Task goal
From the line that contains "Chamber of Secrets (972, 1587)" through the line that contains "[YouTube Social Icon] (733, 2269)", output every line of the listing below exactly and leave out all the rest.

Data provided

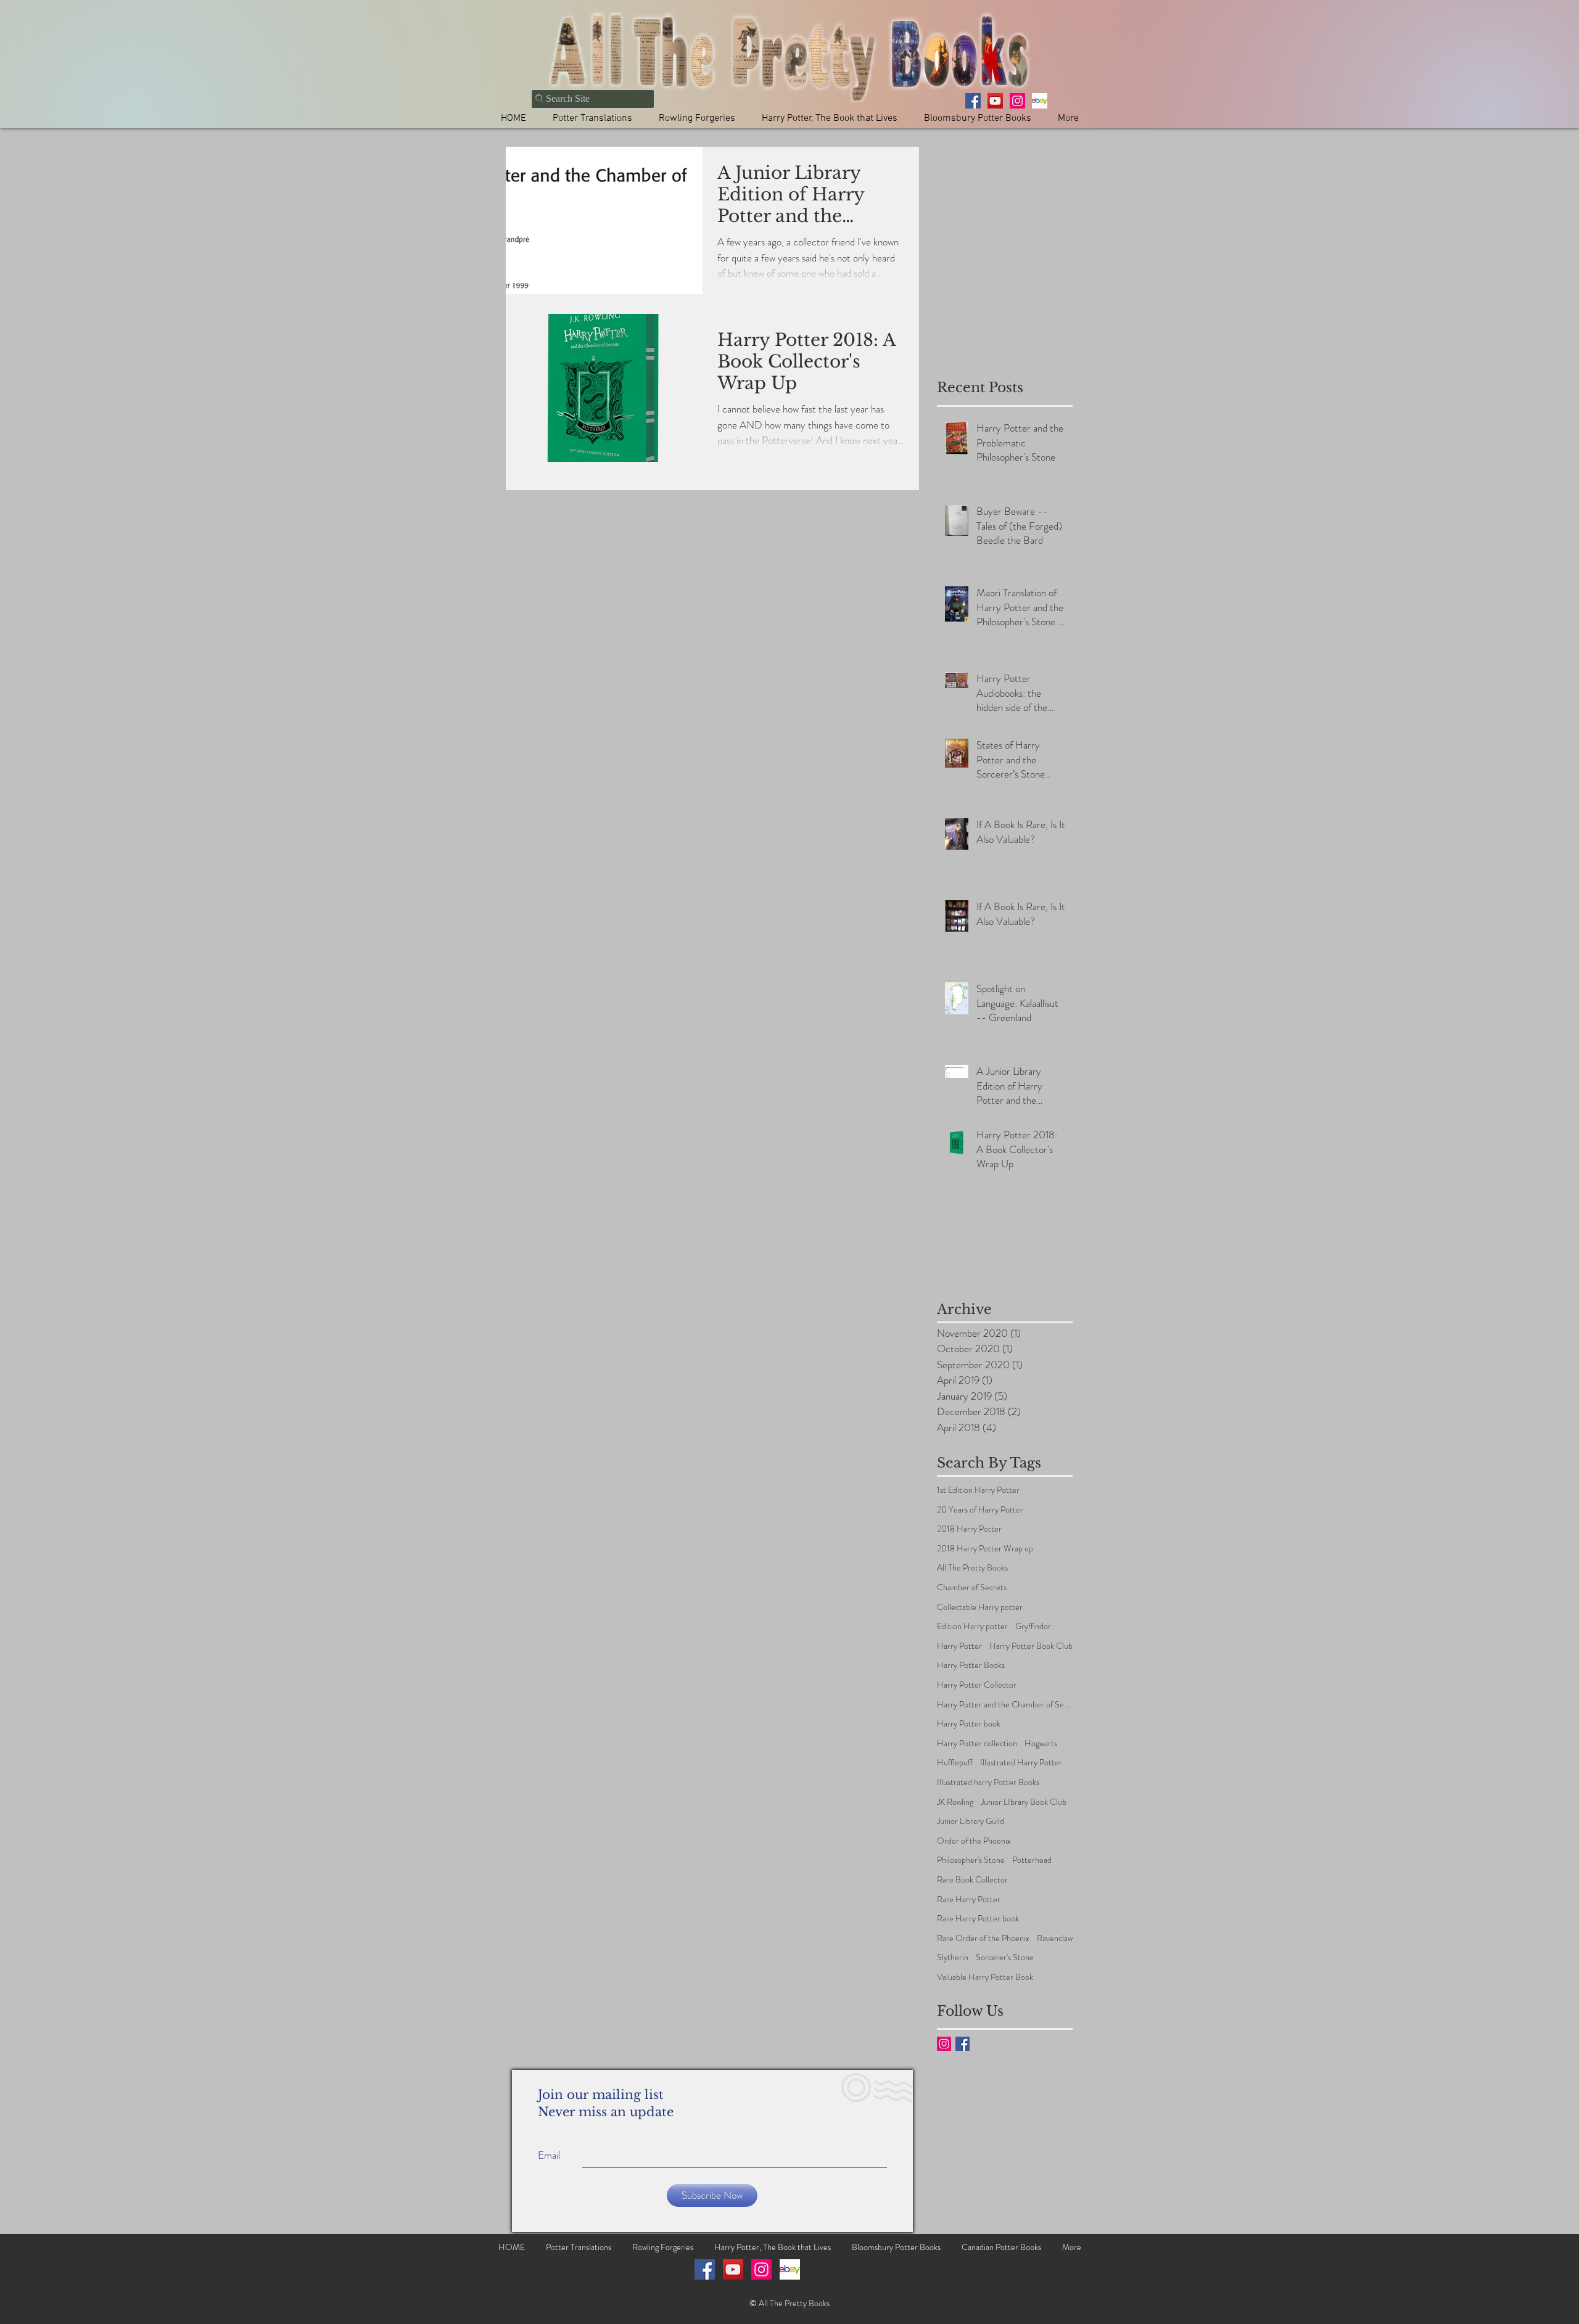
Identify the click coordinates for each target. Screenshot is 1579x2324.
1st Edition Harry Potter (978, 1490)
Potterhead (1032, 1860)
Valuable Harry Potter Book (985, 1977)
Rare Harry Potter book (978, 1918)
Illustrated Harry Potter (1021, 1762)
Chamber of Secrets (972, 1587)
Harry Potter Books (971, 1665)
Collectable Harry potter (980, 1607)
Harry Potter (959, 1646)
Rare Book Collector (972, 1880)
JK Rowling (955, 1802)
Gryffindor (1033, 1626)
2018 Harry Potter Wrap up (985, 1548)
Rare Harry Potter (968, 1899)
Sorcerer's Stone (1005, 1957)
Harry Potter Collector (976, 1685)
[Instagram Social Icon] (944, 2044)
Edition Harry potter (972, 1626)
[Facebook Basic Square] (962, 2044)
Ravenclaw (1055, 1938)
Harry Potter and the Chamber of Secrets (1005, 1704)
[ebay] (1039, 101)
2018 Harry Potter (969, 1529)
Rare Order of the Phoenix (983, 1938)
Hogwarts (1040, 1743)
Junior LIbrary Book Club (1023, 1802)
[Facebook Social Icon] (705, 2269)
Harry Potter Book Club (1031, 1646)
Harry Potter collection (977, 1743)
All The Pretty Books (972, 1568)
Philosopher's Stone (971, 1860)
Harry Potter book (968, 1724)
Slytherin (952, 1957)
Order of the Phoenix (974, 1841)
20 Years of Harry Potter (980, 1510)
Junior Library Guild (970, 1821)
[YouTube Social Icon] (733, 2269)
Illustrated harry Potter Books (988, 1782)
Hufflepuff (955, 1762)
* * *
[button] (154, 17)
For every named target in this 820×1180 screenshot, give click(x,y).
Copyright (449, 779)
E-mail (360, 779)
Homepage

Answer to this task
Chamber of Secrets (972, 1587)
Harry Potter Books (971, 1665)
Collectable Harry potter (980, 1607)
Harry Potter (959, 1646)
Rare Book Collector (972, 1880)
JK Rowling (955, 1802)
Gryffindor (1033, 1626)
2018 Harry Potter Wrap up (985, 1548)
Rare Harry Potter (968, 1899)
Sorcerer's Stone (1005, 1957)
Harry Potter Collector (976, 1685)
[Instagram Social Icon] (944, 2044)
Edition Harry potter (972, 1626)
[Facebook Basic Square] (962, 2044)
Ravenclaw (1055, 1938)
Harry Potter and the Chamber of Secrets (1005, 1704)
[ebay] (1039, 101)
2018 Harry Potter (969, 1529)
Rare Order of the Phoenix (983, 1938)
Hogwarts (1040, 1743)
Junior LIbrary Book Club (1023, 1802)
[Facebook Social Icon] (705, 2269)
Harry Potter Book Club (1031, 1646)
Harry Potter collection (977, 1743)
All The Pretty Books (972, 1568)
Philosopher's Stone (971, 1860)
Harry Potter book (968, 1724)
Slytherin (952, 1957)
Order of the Phoenix (974, 1841)
20 Years of Harry Potter (980, 1510)
Junior Library Guild (970, 1821)
[YouTube Social Icon] (733, 2269)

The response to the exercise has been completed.